Problem description → Copy the records below word for word, leaving out the pictures.

■ ■ ■ ■

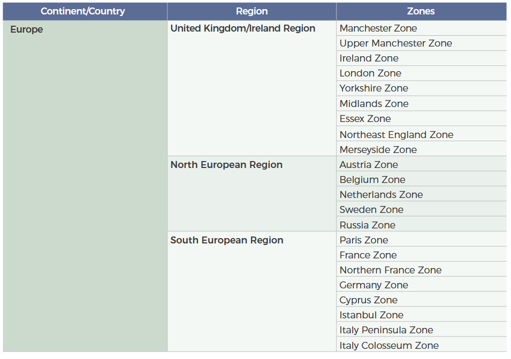Click the Zones column header
The width and height of the screenshot is (511, 359).
tap(421, 11)
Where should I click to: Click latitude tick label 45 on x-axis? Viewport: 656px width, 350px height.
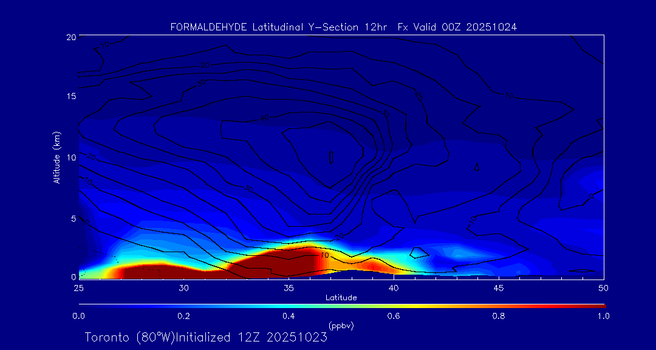[x=499, y=287]
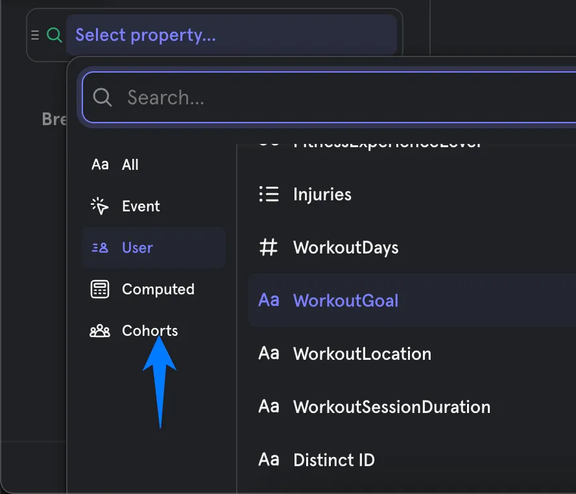Switch to the All properties category
The height and width of the screenshot is (494, 576).
click(130, 165)
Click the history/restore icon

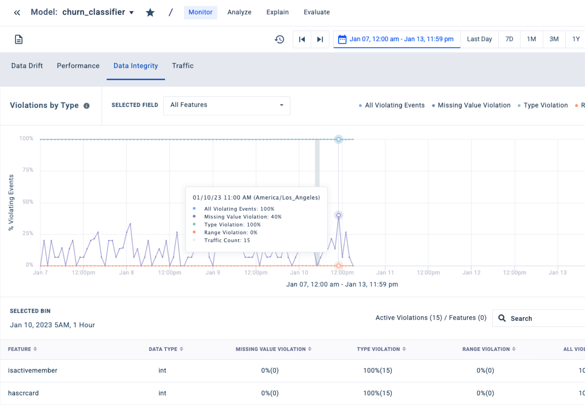(280, 39)
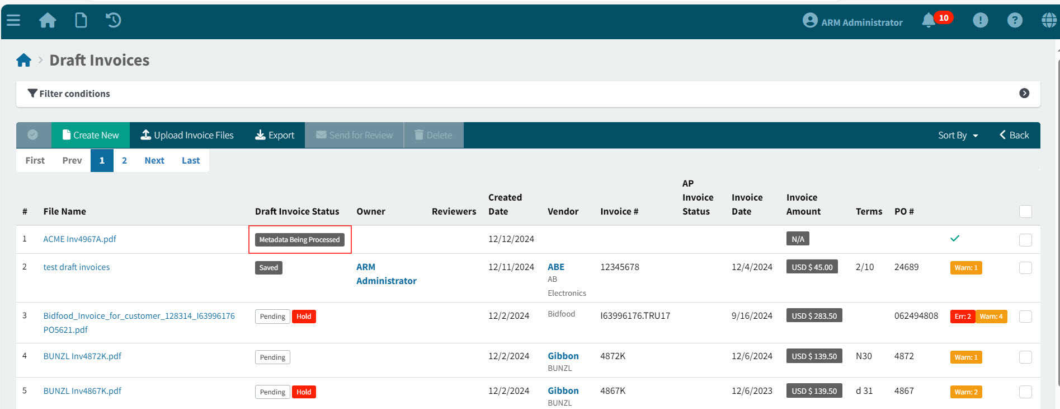Screen dimensions: 1060x409
Task: Open the hamburger navigation menu
Action: [13, 21]
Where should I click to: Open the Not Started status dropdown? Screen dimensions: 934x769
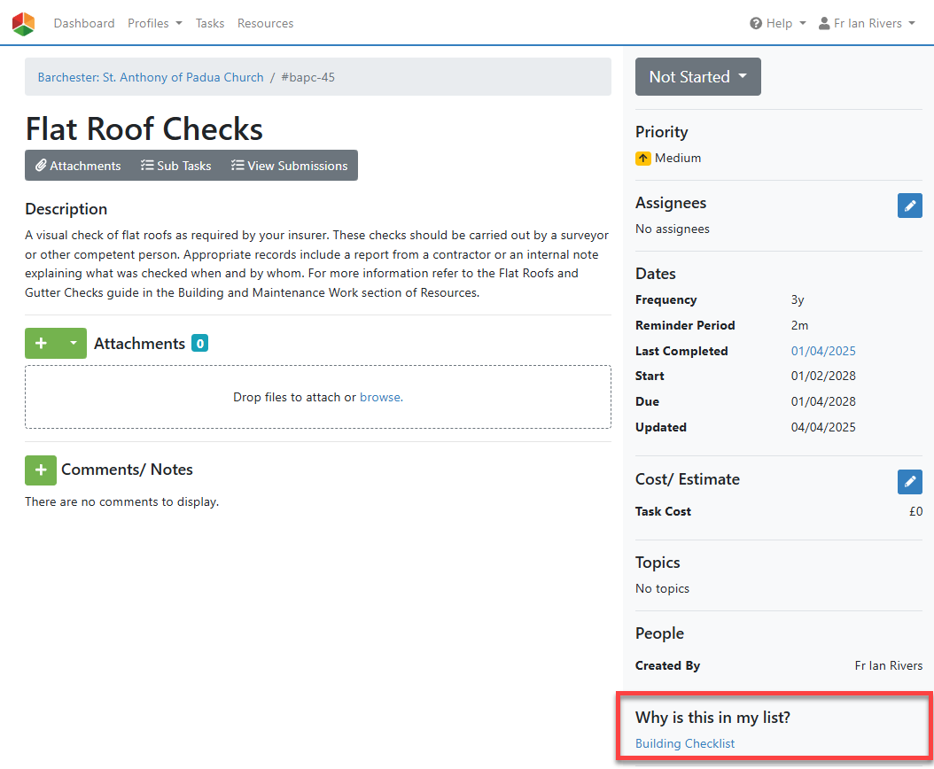pyautogui.click(x=697, y=77)
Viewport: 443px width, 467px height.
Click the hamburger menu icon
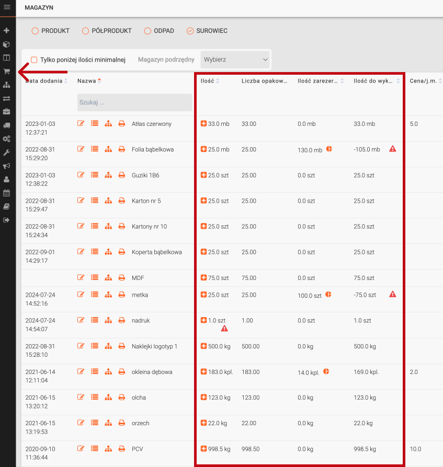7,7
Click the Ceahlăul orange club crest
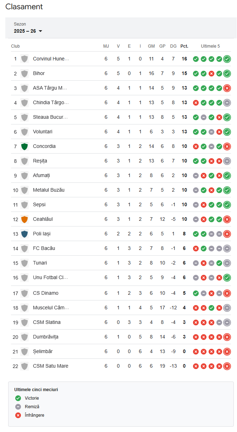237x432 pixels. pos(24,219)
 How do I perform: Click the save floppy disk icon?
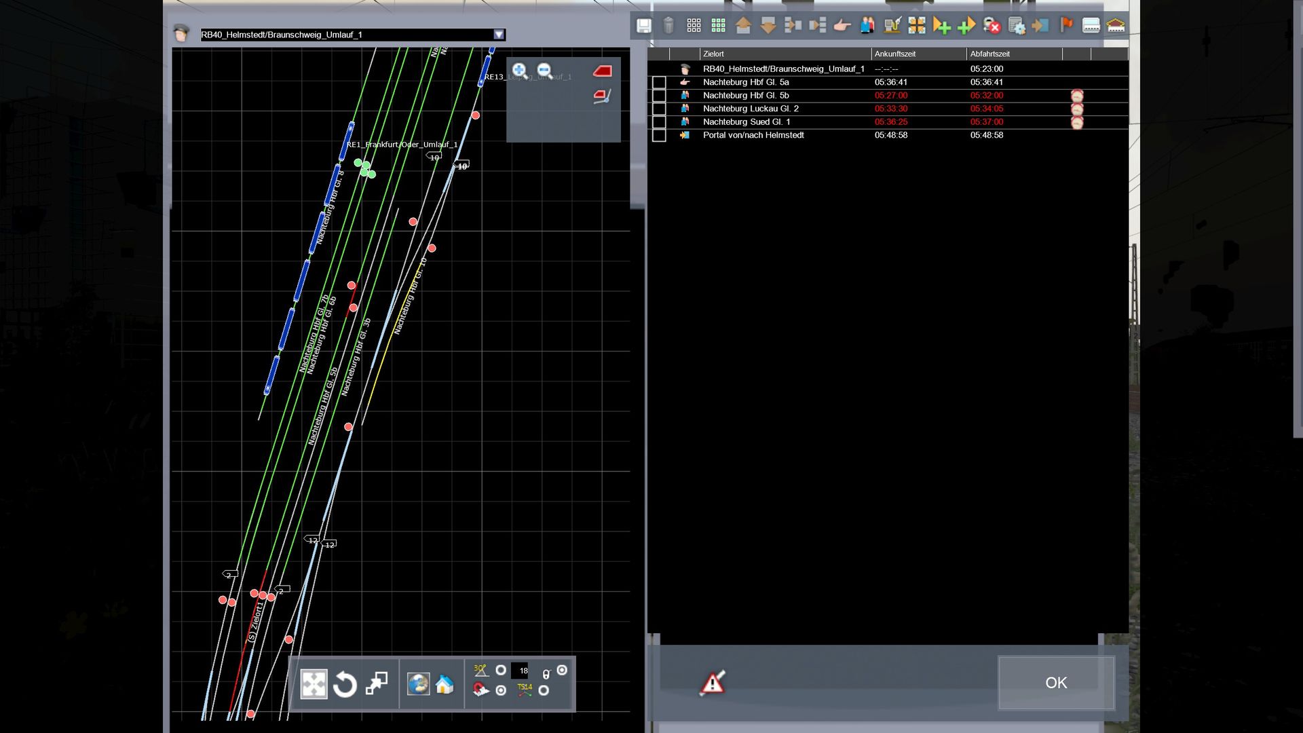tap(643, 26)
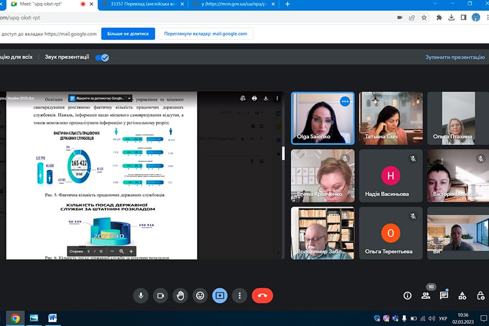Expand the 'Відкрити за допомогою' dropdown arrow
This screenshot has width=489, height=326.
click(x=129, y=99)
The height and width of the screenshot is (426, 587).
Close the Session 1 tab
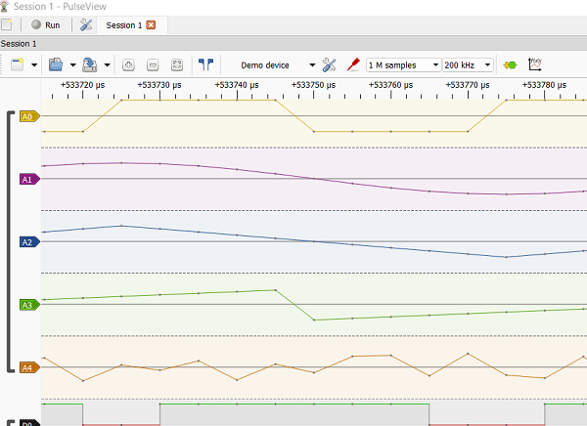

■ ■ ■ ■

Response for this exercise →
Click the Zones column header
The width and height of the screenshot is (511, 359).
tap(421, 11)
Where should I click to: Click latitude tick label 45 on x-axis? Viewport: 656px width, 350px height.
[x=499, y=287]
Switch to the All properties category
The height and width of the screenshot is (494, 576).
click(130, 165)
Click the history/restore icon

(280, 39)
Screen dimensions: 1060x409
Task: Open the hamburger navigation menu
Action: [13, 21]
Where should I click to: Open the Not Started status dropdown? Screen dimensions: 934x769
pyautogui.click(x=697, y=77)
Viewport: 443px width, 467px height.
Click the hamburger menu icon
7,7
Click the Ceahlăul orange club crest
237x432 pixels. pos(24,219)
 How do I perform: Click the save floppy disk icon?
tap(643, 26)
Expand the 'Відкрити за допомогою' dropdown arrow
This screenshot has width=489, height=326.
click(x=129, y=99)
The height and width of the screenshot is (426, 587).
Close the Session 1 tab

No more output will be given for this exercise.